- Genre: Christmas Comedy Adventure Musical
- Written by: Rachel Koretsky Steven Whitestone
- Directed by: Toby Bluth
- Starring: Ed Asner; Betty White; Tim Curry;
- Country of origin: United States
- Original language: English

Production
- Executive producers: Arnold Shapiro Phil Roman
- Producer: Carol Corwin
- Running time: 47 minutes
- Production companies: Arnold Shapiro Productions Film Roman CBS Productions CBS Broadcast International

Original release
- Network: CBS
- Release: December 7, 1996

= The Story of Santa Claus =

The Story of Santa Claus is an American Christmas animated television special directed by Toby Bluth. It features the voices of Ed Asner, Betty White, and Tim Curry. It premiered on December 7, 1996 on CBS.

The special presents an origin story for Santa Claus, who is depicted as a man named Nicholas Claus who wishes to give every child in the world a gift for Christmas. The elves of the North Pole become obligated to grant his wish, facing great obstacles.

==Plot==
The story opens in "Europe, a long time ago". Nicholas Claus, nicknamed "Santa" by his wife Gretchen, is a toymaker who wishes he could give a toy to every child in the world. It's explained that Nicholas grew up in the Angel's Island Orphanage, where he taught himself to make toys for the other children. However, Nicholas is now in debt because he gives away more toys than he sells. The Clauses are subsequently evicted by their greedy landlord, Mr. Minch, who subsequently forces Mrs. Claus to surrender her wedding ring as "payment".

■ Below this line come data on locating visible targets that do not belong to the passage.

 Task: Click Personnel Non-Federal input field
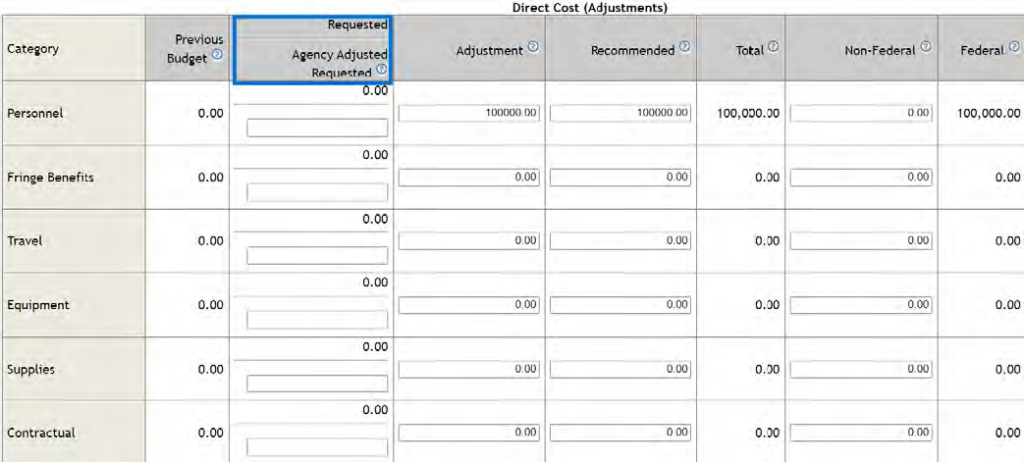pos(861,113)
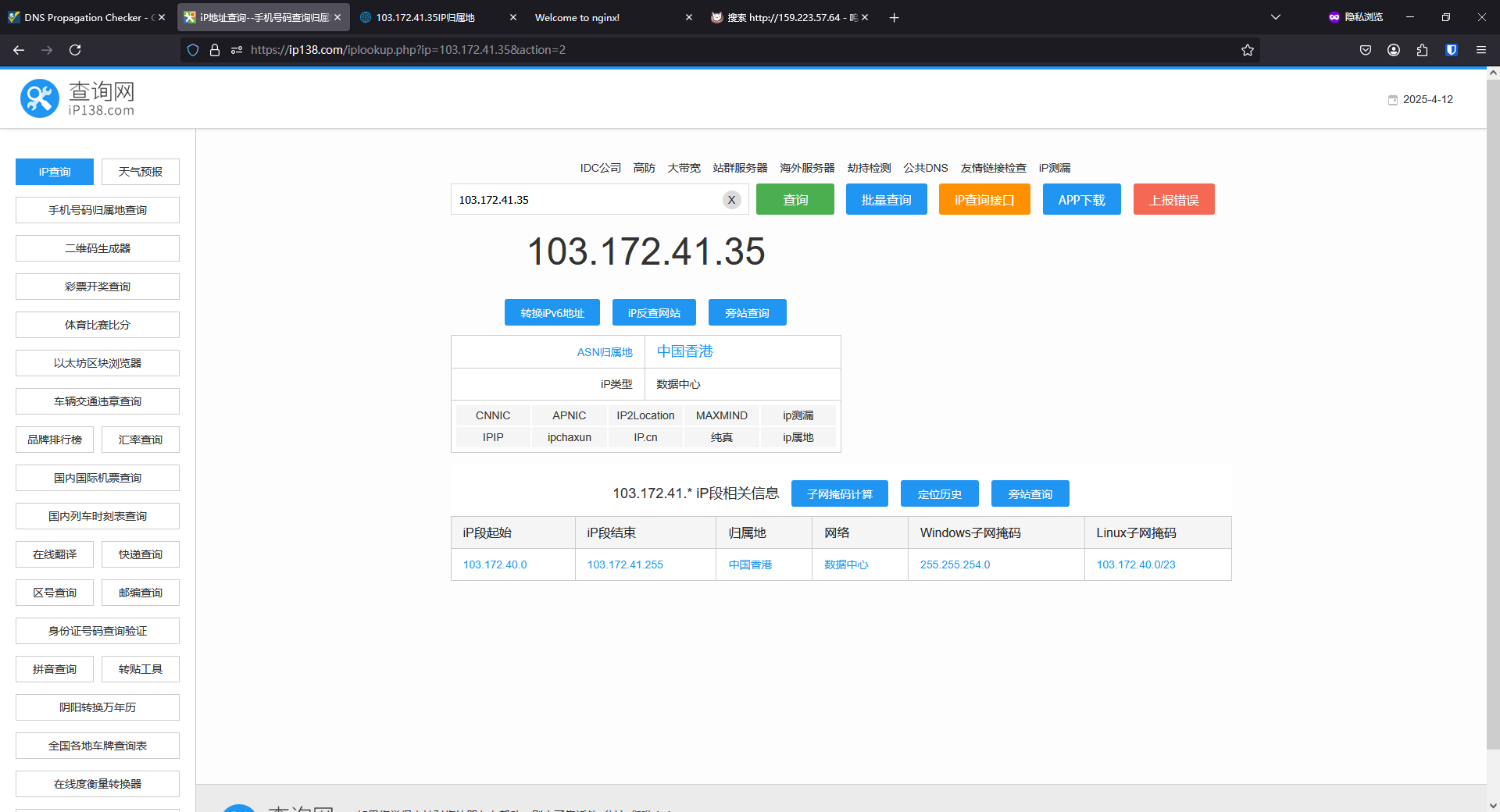The width and height of the screenshot is (1500, 812).
Task: Click the green 查询 search button
Action: [x=795, y=200]
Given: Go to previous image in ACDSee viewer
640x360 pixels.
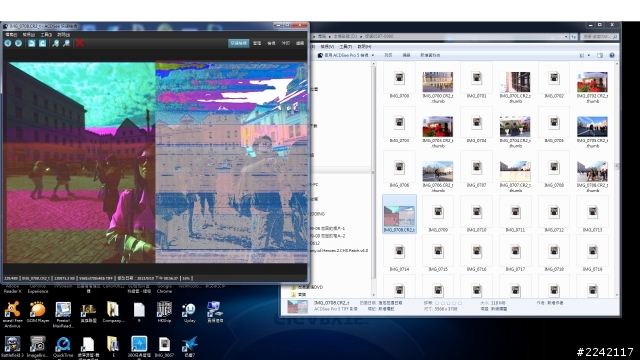Looking at the screenshot, I should (x=8, y=43).
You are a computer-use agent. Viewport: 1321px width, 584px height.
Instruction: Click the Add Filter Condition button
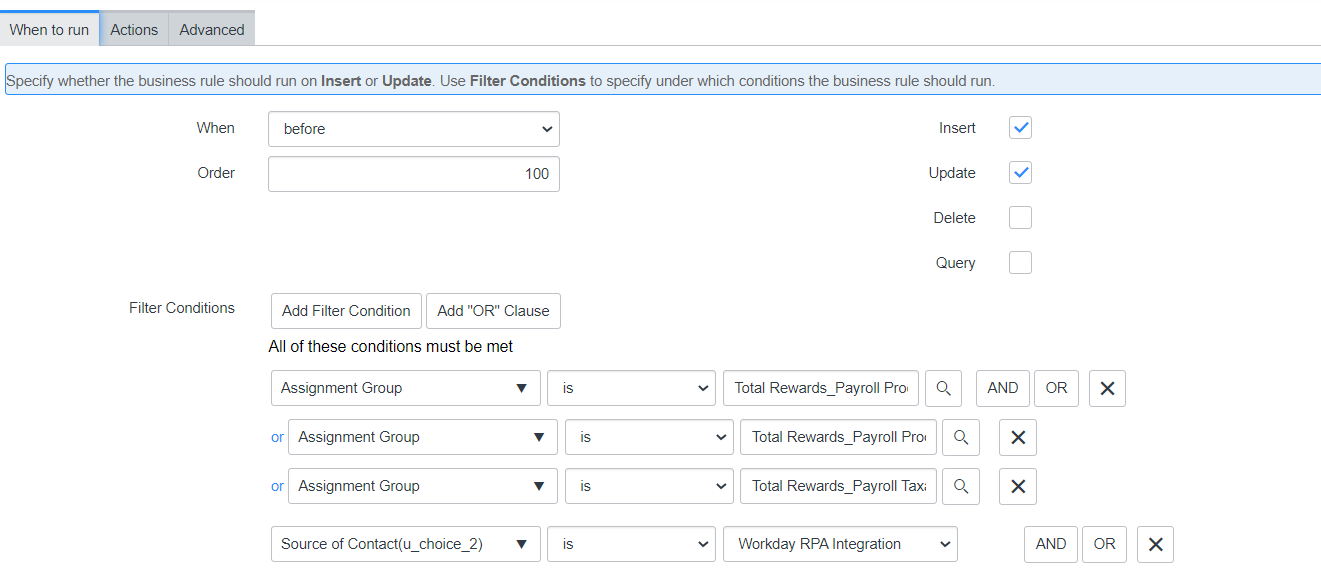click(x=346, y=311)
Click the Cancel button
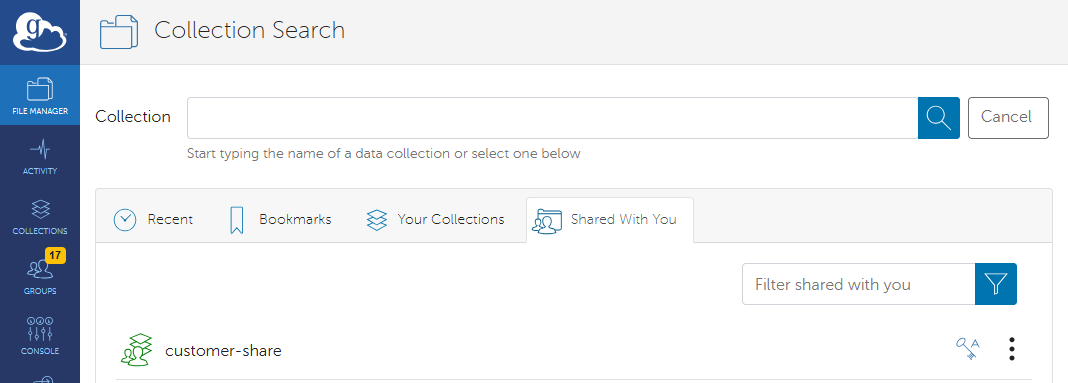The width and height of the screenshot is (1068, 383). pos(1008,118)
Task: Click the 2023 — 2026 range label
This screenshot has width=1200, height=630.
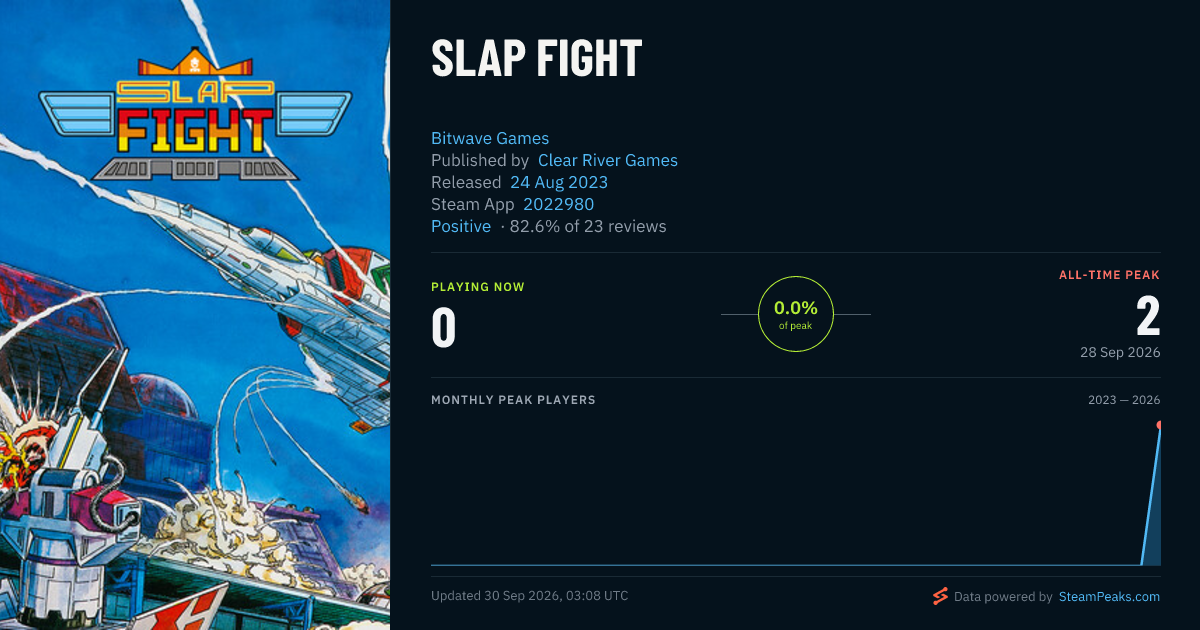Action: tap(1124, 400)
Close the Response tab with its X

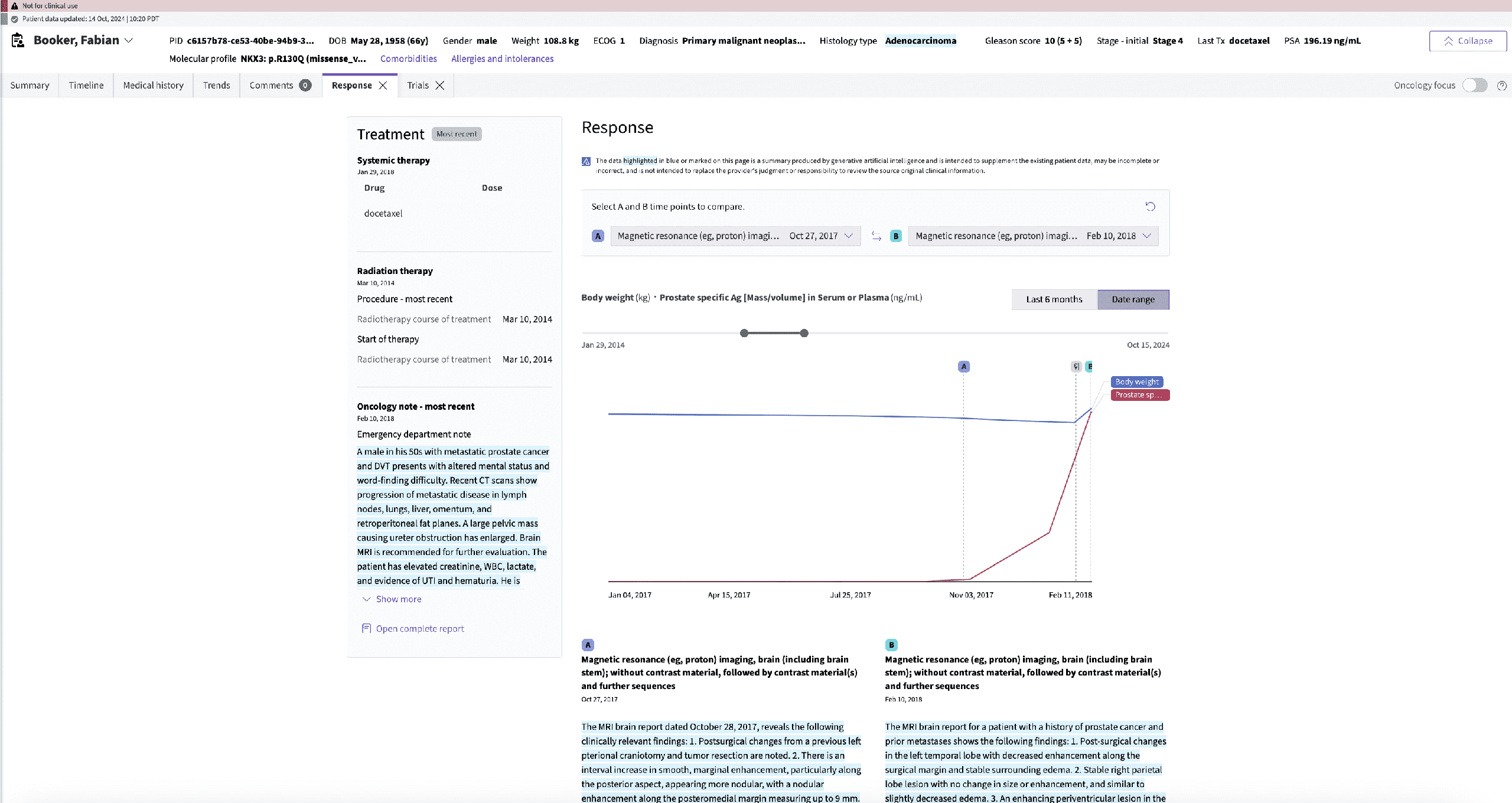pyautogui.click(x=383, y=86)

Now penniless, Nicholas and Gretchen decide to take their remaining toys to the children at the Angel's Island Orphanage. However, their ship is caught up in a storm and they are miraculously transported to the North Pole. There they meet the elves, including wizardly elf Nostros, his son Clement, and the know-it-all elf girl Aurora. When Nicholas saves Clement's life, Nostros is forced to grant him a wish. Nicholas wishes that he could deliver toys to all the children in the world on Christmas. Nostros declares that this is impossible and trying to fulfill it will doom the elves by destroying their magic. However, the wish can't be taken back because it is now "etched among the stars".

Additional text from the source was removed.